Upper body pulling patterns refer to a group of movements that obviously all involve an upper body pulling pattern. There are several ways these pushes can be categorised, however we generally like to group them according to direction of pull relative to the body (horizontal vs vertical), and laterality (unilateral vs bilateral). Upper body pulling patterns will train a variety of muscles depending on what variation you're completing. Generally speaking, all upper body pulling variations will train the biceps, forearm/grip musculature, and middle or posterior deltoid. Horizontal and vertical pulling patterns train fairly similar muscles with slightly different biases due to the significant overlap between the muscles responsible for scapular depression and scapular retraction (rhomboids and trapezius), and the muscles responsible for shoulder adduction, extension, and horizontal extension (posterior deltoid, infraspinatus, teres major and minor, latissimus dorsi). All rowing patterns will also train the biceps and forearm/grip muscles. Additionally, depending on how the rest of the body is organised there is frequently core/trunk stabilisation required to allow for the production of heavy pulling forces through the upper limb, with some pulling variations requiring core/trunk/kinetic chain action too. Training an upper body pull pattern transfers to few sport specific tasks, with some transfer to batting, tackling, and marking/catching. Upper body pulling movements are more important for balancing the upper body pushing forces required in sport such that athlete's shoulders are kept healthy!
KEY TECHNICAL CHARACTERISTICS OF A SUCCESSFUL UPPER BODY PULL:
Very movement-specific, with identical recommendations to the upper body push, hence general recommendations are as follows.

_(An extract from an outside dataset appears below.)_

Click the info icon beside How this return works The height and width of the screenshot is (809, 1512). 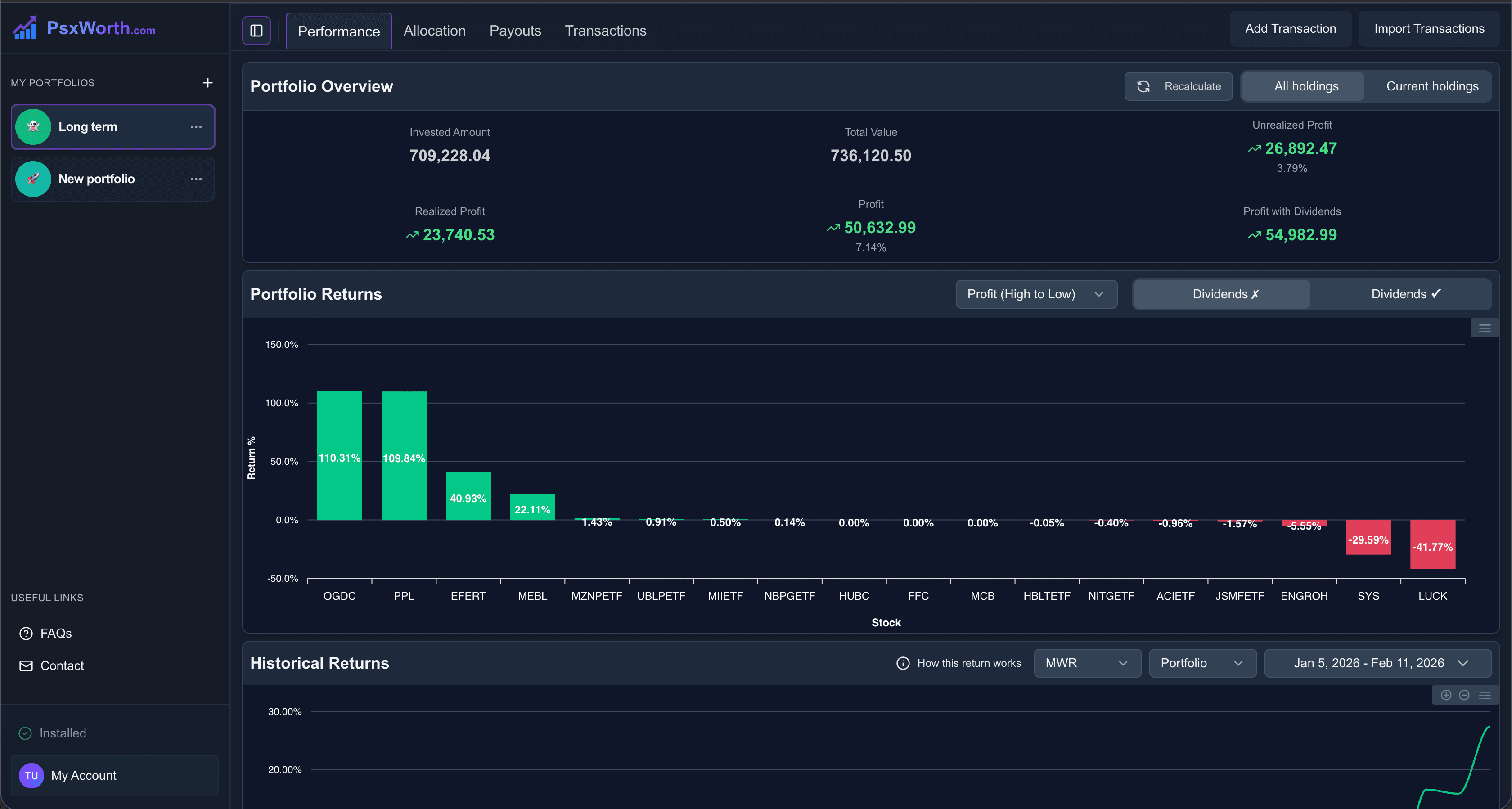(903, 663)
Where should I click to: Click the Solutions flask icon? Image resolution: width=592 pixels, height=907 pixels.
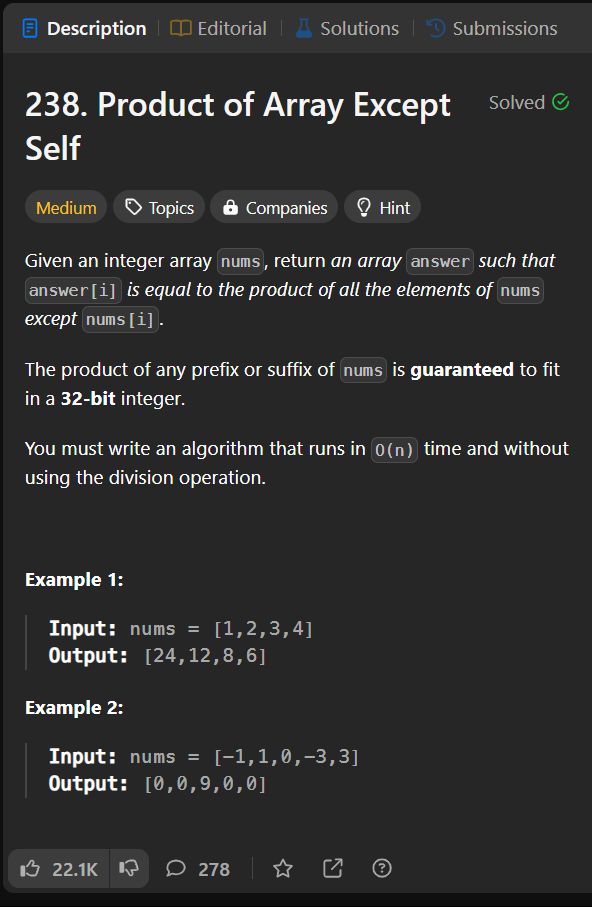[x=304, y=28]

- Elbow stacked over wrist/hand
- Minimises instability and maximises efficiency of movement and force output
- Appropriate shoulder blade movement
- We generally encourage protraction/retraction or elevation/depression of the shoulder blade
- Some exercises require a fixed shoulder blade (bench press), however this is not sport-specific
- Appropriate organisation of the trunk/lower body
- Generally we want a braced/stable trunk and lower limb, in a relatively neutral position
- Some more sport-specific patterns may require more sport-specific positions
MOST COMMON UPPER BODY PULL EXERCISE VARIATIONS:
- Dumbbell Rows
- Reverse Flyes
- Prone T Raises
COMMON TECHNICAL ISSUES IN THE UPPER BODY PULL AND HOW TO FIX THEM:
Very movement specific. Often athletes have better upper body awareness than lower body awareness, and upper body movement patterns can be corrected via cuing quite easily. Additionally, make sure that the movement pattern is not too challenging such that the athlete is unable to execute it with good technique. Common example we see is athletes who lack the strength to complete a full range chin-up, who cheat by swinging their body or only doing half range reps. These need to be addressed before bad habits are developed by using band assistance, or focusing on the negative portion of the movement.